Dans la même temporalité, le 103e Congrès des maires faisait pâle figure en effleurant la question de l’alimentation essentiellement par le prisme de la précarité et de l’éducation (sans la présence du ministère de l’Éducation nationale). Alors que les élus alertent les instances gouvernementales du développement des inégalités et des besoins croissants de l’aide alimentaire, en particulier chez les jeunes, rares ont été les mentions des services de la restauration collective, sauf pour glorifier telle ou telle action, généralement dans des petites communes.

Si, pour les élus, le triptyque agriculture / approvisionnements / restauration scolaire fonctionne, celui de l’alimentation / précarité / restauration sociale apparaît inexistant ; ou n’a même pas été imaginé ! Parallèlement, alors que la question des ressources budgétaires n’a cessé d’être mentionnée, force est de constater que la grande majorité des collectivités ne connaissent pas le coût réel de leurs repas à la cantine, un coût global qui comprend toutes les charges du service jusqu’aux amortissements, en commençant par les ressources humaines encadrant leur production et assurant le service des repas. Oh bien sûr, « le coût denrées » est évoqué, souligné, utilisé mais est-ce valorisant pour le service apporté par les collectivités? Est-ce faire preuve de lucidité et d’incitation que d’annoncer « un repas à 37 % de bio en moyenne dans les assiettes pour un coût denrées de 2,14 € par repas » ? Est-ce ainsi que l’on s’engage à soutenir une juste rémunération pour les agriculteurs, voire une valorisation des employés de la restauration collective, rappelons-le, dans une période où l’augmentation des coûts, énergie, transports et denrées alimentaires explose ?

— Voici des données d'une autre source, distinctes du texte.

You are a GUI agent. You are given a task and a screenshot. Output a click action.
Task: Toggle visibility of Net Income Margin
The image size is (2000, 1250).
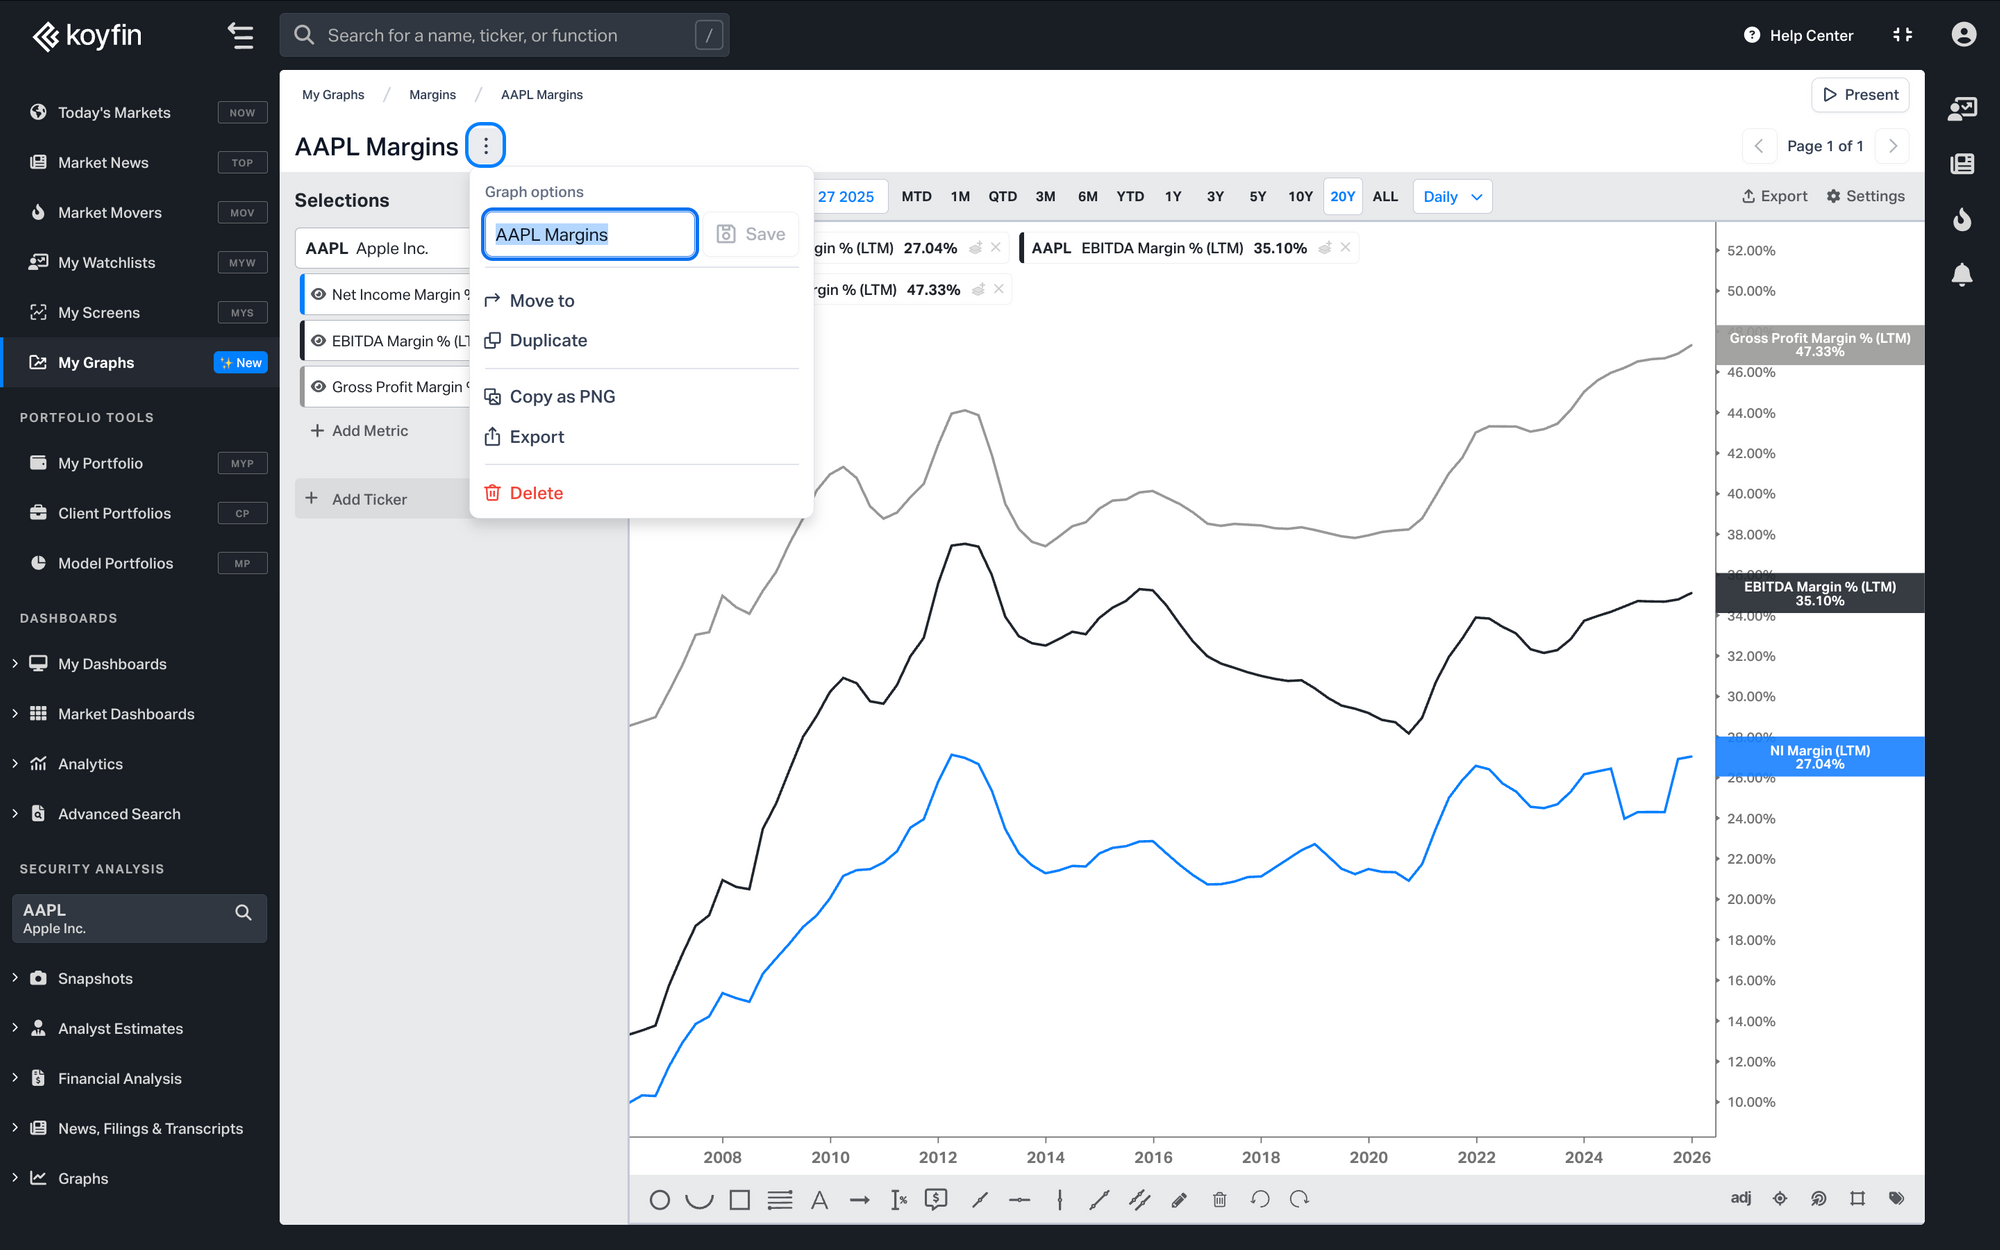(318, 295)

S’approvisionner avec des produits de proximité et qualité, cela va sans dire, représente très certainement une partie de la réponse mais soulignons que la restauration scolaire ne fonctionne que de septembre à juin, période qui ne couvre pas les pics des productions agricoles “vivrières”. Pire encore, les chiffres macro-économiques récents présentent une tendance inverse. Comme l’indique l’organisation des Nations Unies pour l’alimentation et l’agriculture (FAO) : « Les échanges mondiaux de produits alimentaires se sont accélérés et sont sur le point d’atteindre leur plus haut niveau jamais enregistré tant en volume qu’en valeur. » Et si l’on tourne la tête vers 2050, les étoiles, la conquête de l’espace, qui a déjà bouleversé notre civilisation avec ses protocoles (cf. HACCP) comme le proposent les grands millionnaires, de quels produits locaux parlerons-nous ? De produits hors-sols ?

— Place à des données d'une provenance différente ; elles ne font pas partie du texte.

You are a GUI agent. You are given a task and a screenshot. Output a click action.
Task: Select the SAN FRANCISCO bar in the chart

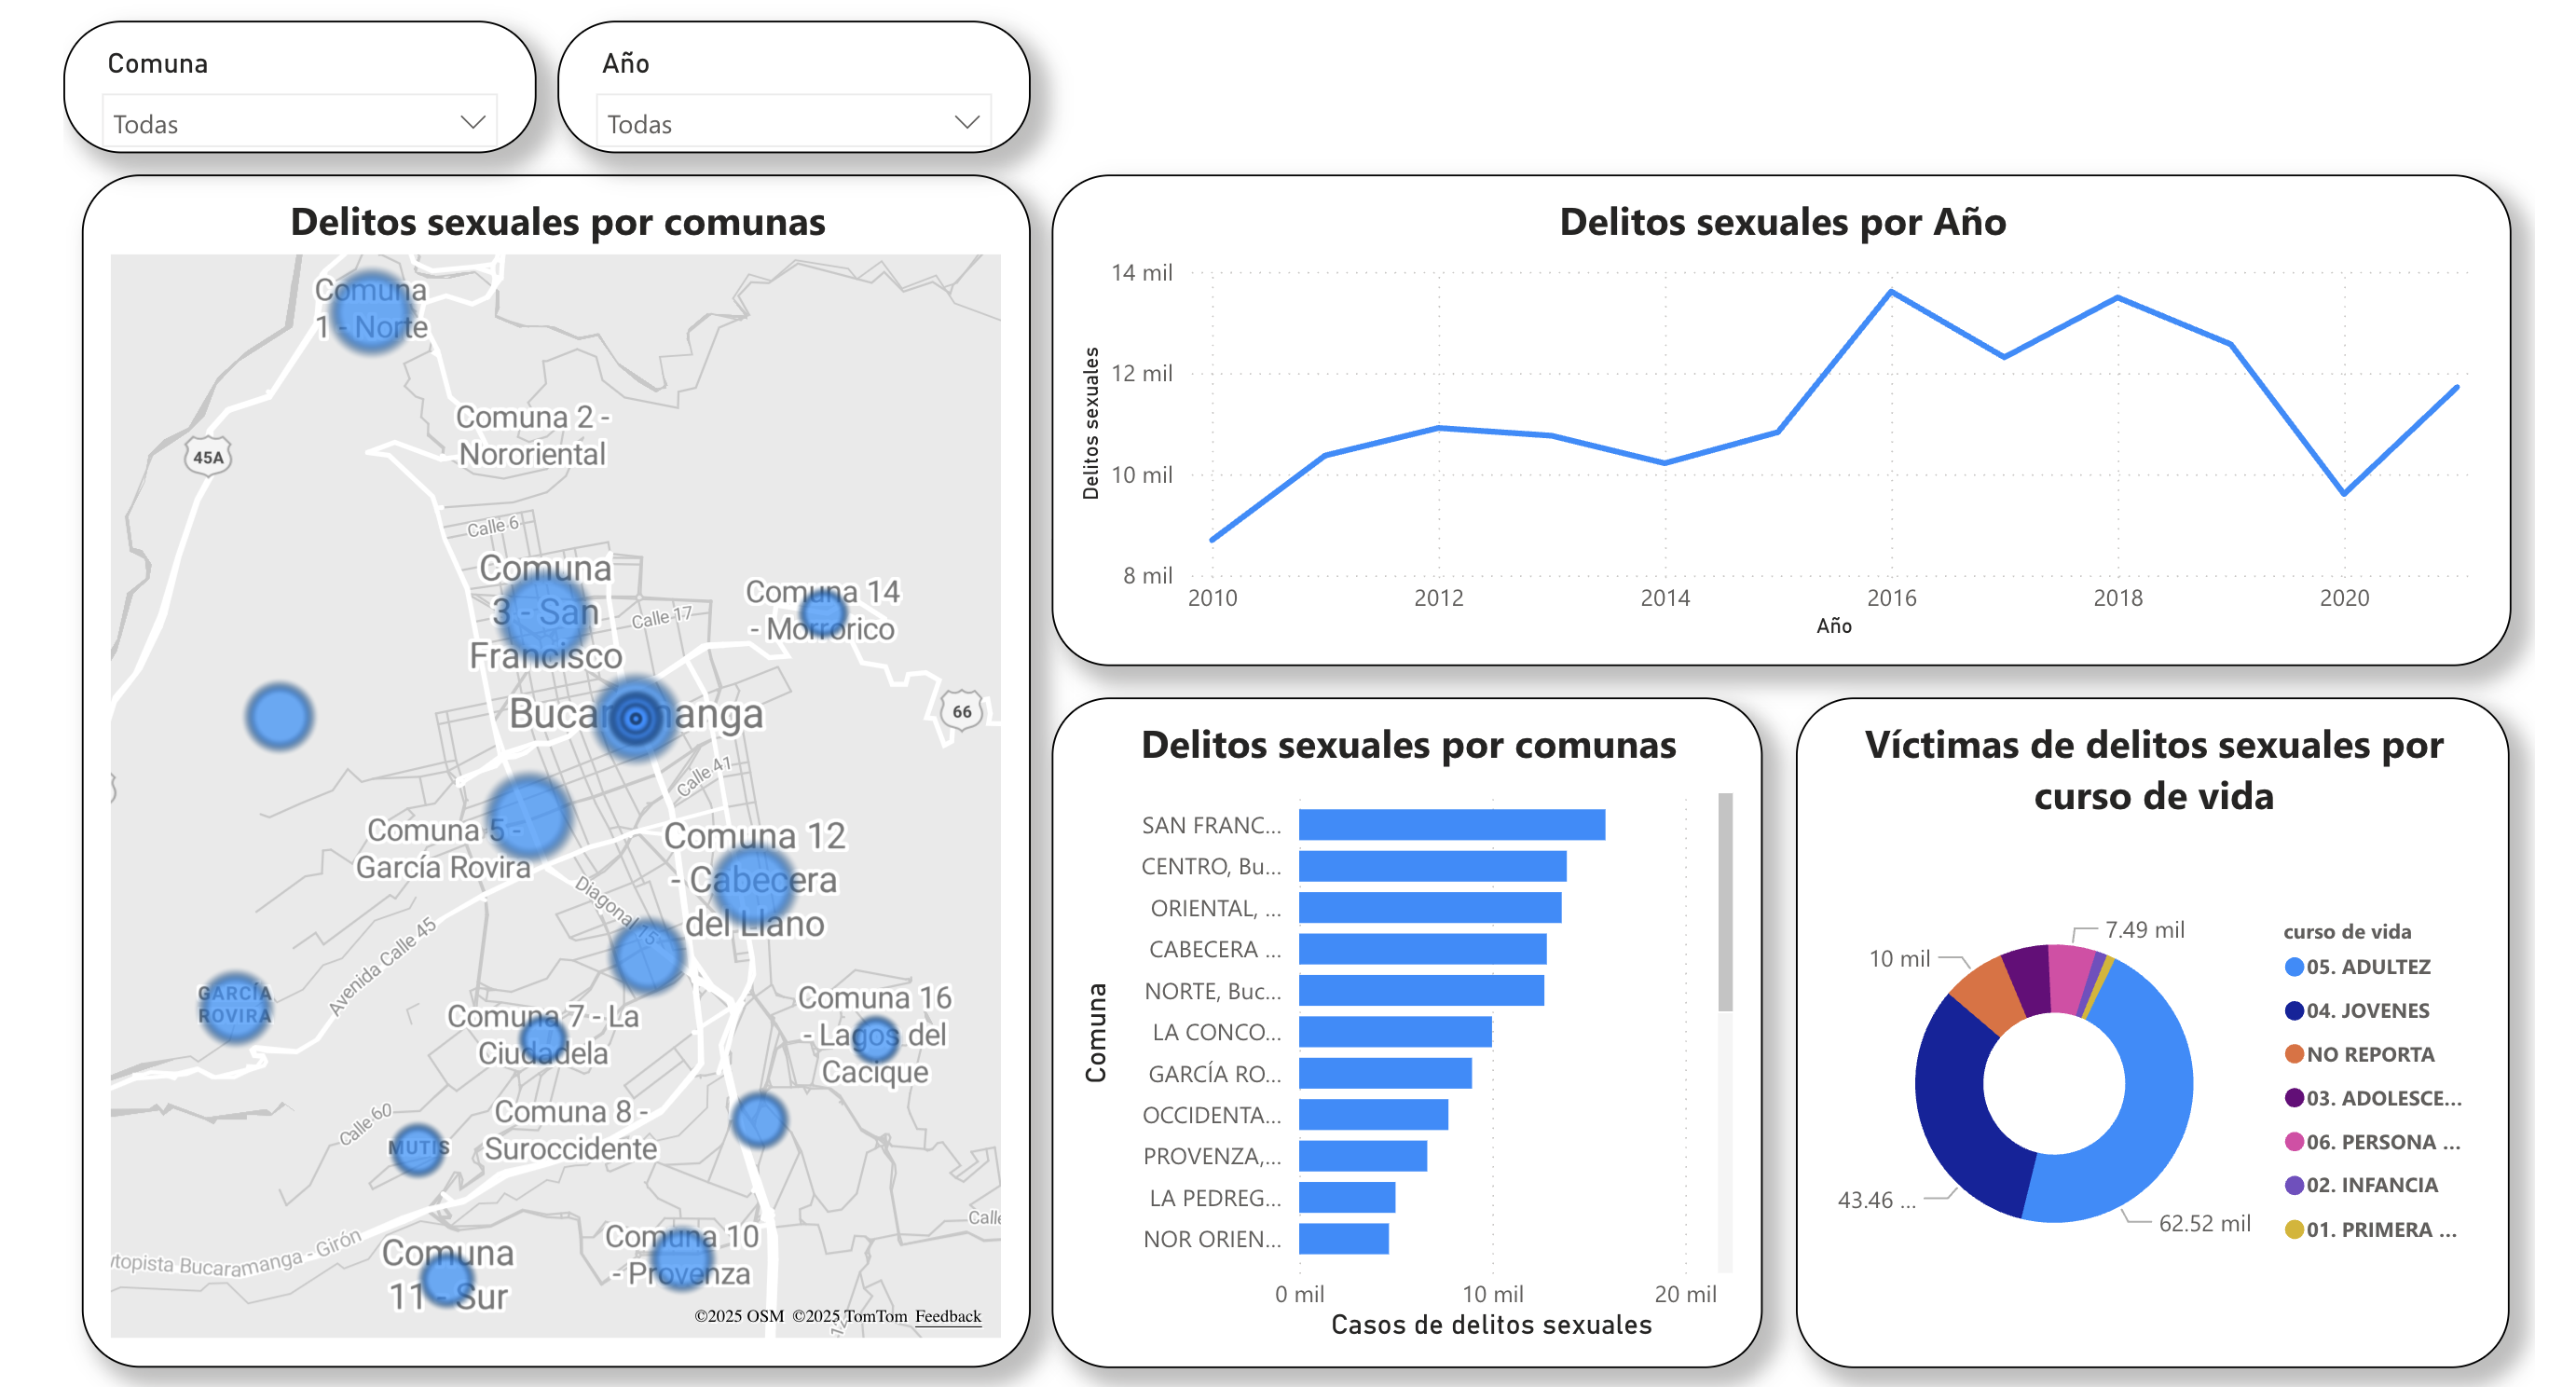click(1450, 824)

Bien sûr, il faudra aussi lutter pour supprimer les emballages plastiques et se rapprocher du zéro gaspillage. Mais est-ce que ces objectifs sont réalistes? À en croire les instincts philanthropes de l’humanité, ce n’est pas vraiment le cas, car « la loi – économique – contre le gaspillage renie une éthique de la dépense dans laquelle l’humain devient humain aussi en détruisant des richesses plutôt qu’en les accumulant », dixit le philosophe Olivier Assouly (L’Autre Cuisine #12).

Si nous ajoutons à ces difficultés de jugement et de raison de la condition humaine, les échéances de la loi EGAlim imminentes ou encore les échéances environnementales menaçantes, n’est-ce point alors venu le temps, pour la restauration collective, de « déployer une grande inventivité » comme le propose Laurent Aron (page 22), d’imaginer des débats qui se concluent par des accords, de cesser les combats, les guerres de chapelle ou de cantines. 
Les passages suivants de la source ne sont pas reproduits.